Re: Blank Node Identifiers and RDF Dataset Normalization from Dave Longley on 2013-02-26 (public-linked-json@w3.org from February 2013)

From: Dave Longley <dlongley@digitalbazaar.com>
Date: Tue, 26 Feb 2013 10:01:49 -0500
To: Steve Harris <steve.harris@garlik.com>
CC: Linked JSON <public-linked-json@w3.org>
Message-ID: <512CCE5D.8060409@digitalbazaar.com>
On 02/26/2013 06:35 AM, Steve Harris wrote:
> On 2013-02-25, at 18:30, Dave Longley <dlongley@digitalbazaar.com> wrote:
>
>> On 02/25/2013 12:09 PM, Steve Harris wrote:
>>> There is categorically no valid argument that something along these lines is essential for such-and-such usecase, frankly that's nonsense as those usecases are already addressed by production systems in much more demanding environments, without those features.
>> I'm not aware of production systems functioning in demanding environments that are using RDF datasets expressed in idiomatic JSON; the JSON-LD specification is about making that possible. I do believe the use case where developers would strongly prefer to refer to a graph without having to create and maintain a global identifier is a valid one. I would also argue that denying developers the ability to do this because it changes the way certain optimizations are implemented in existing systems isn't a very strong argument.
> JSON-LD is just a surface syntax, it shouldn't have any bearing on the semantics unless something is wrong - RDF/XML is (supposed to be) idiomatic XML, and is also a natively tree format. I don't see how that's any different. If it is then there's likely some issue.
>
> As a company we use a lot of JSON documents, both internally and externally, so I have a reasonable amount of indirect experience of it.
>
>> I'm in a similar position to you with respect to another related use case: where an author would like to use a graph label to do something other than denote a graph. I don't really understand that or why it should be supported. If it's because the author doesn't or can't mint a new URL, then I would suggest that using a blank node identifier would solve the problem nicely. If that doesn't actually solve the problem, though, and they do really need to use a graph label that doesn't really denote the graph, I'd like to understand why. I don't think dismissing it as a solved problem by lots of other systems in production is necessarily helpful.
> The consequences of the graph label always denoting a graph are quite severe, it rules out some common situations (e.g. naming the graph after the URI that we dereferenced, and making changes to the graph over time). It's also totally unenforceable, so what will happen to systems when they encounter data that doesn't follow the rule? This will inevitably happen given how difficult it is to ensure that it's always the case.

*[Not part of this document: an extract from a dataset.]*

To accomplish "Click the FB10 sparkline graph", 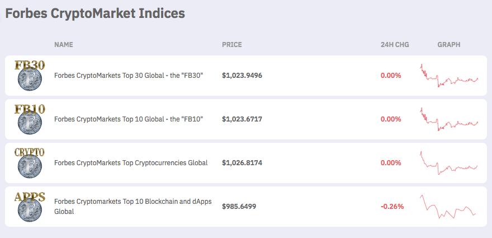I will [x=449, y=119].
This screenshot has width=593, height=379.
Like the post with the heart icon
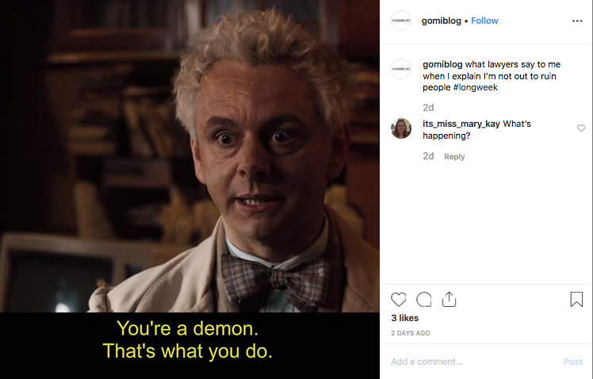point(398,300)
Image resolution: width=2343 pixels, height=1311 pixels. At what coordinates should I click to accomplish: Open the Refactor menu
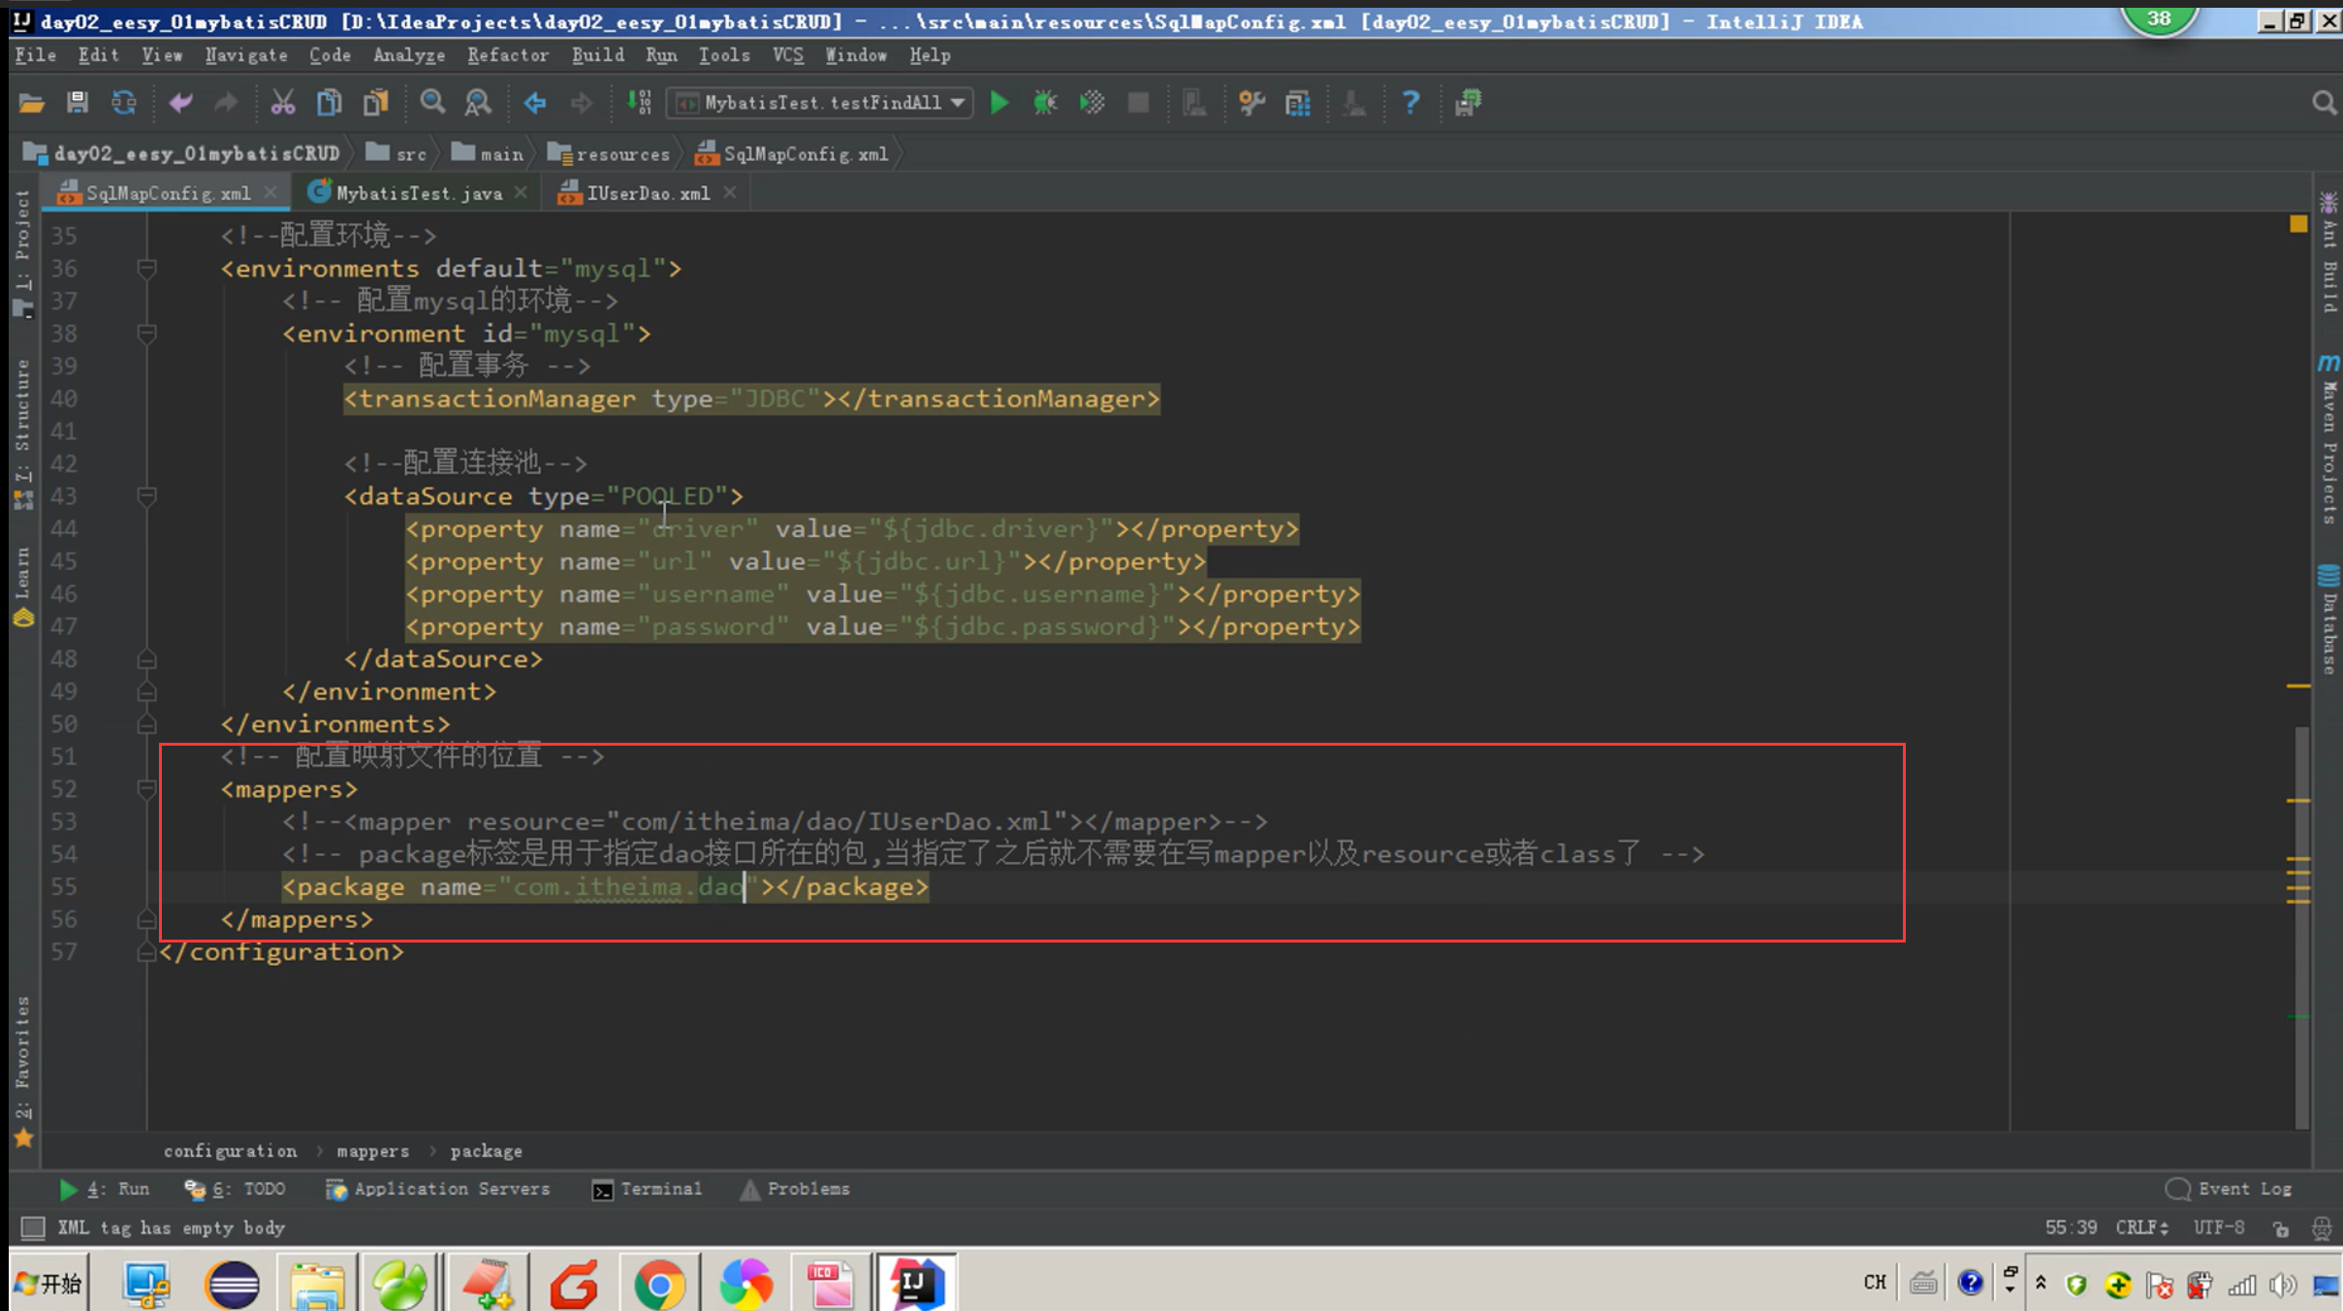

The argument that rules may be difficult to enforce -- therefore they 
are bad rules -- sounds to me like a way to rationalize away the very 
need for any rule at all in a decentralized system. I'm ok with 
accepting that some systems will abuse the rules; it's a reality. That 
doesn't mean that the rules then serve no useful purpose at all. That 
being said, I'm not entirely opposed to the idea that there's a use case 
for graph labels that do not denote the graph just because I can see 
other ways to solve the problem. Which is what my point was. I could 
tell you that all you need to do is just mint a new URL that you control 
and copy all the data over there if you want to make edits to a graph. 
It will "work," it just won't do exactly what you'd prefer. In fact, 
someone else (perhaps in a production system with high demand) may have 
done just that.

>
>> If we are to "move way beyond the time where RDF is an 'emerging tech' only suitable for early-stage startups and academics", as you say, then I believe that we must embrace more common practices that occur outside the walls of its current use. Saying that developers should simply do something unnatural and/or prohibitive to solve their use cases will only continue to restrict the adoption of the technology by wider audiences.
> My point was that RDF has already moved beyond that point, but not enough people in the WG acknowledge that. It's not /widely/ used in financial services, but we're certainly not the only users. We're also using RDF in a much more security sensitive, heavily regulated, and provenance critical product. The WG should respect the fact that there are deployed systems, and not randomly change things without a very good reason. Supporting one company's modelling decisions is not a very good reason, IMHO.
>
> I personally don't believe that any of the other solutions (which don't require changing RDF semantics) that have been proposed are unnatural or prohibitive, though obviously unnatural is in the eye of the beholder.
>
> There are other ways you could have modelled the data you're attempting to express which wouldn't require wholesale changes to RDF.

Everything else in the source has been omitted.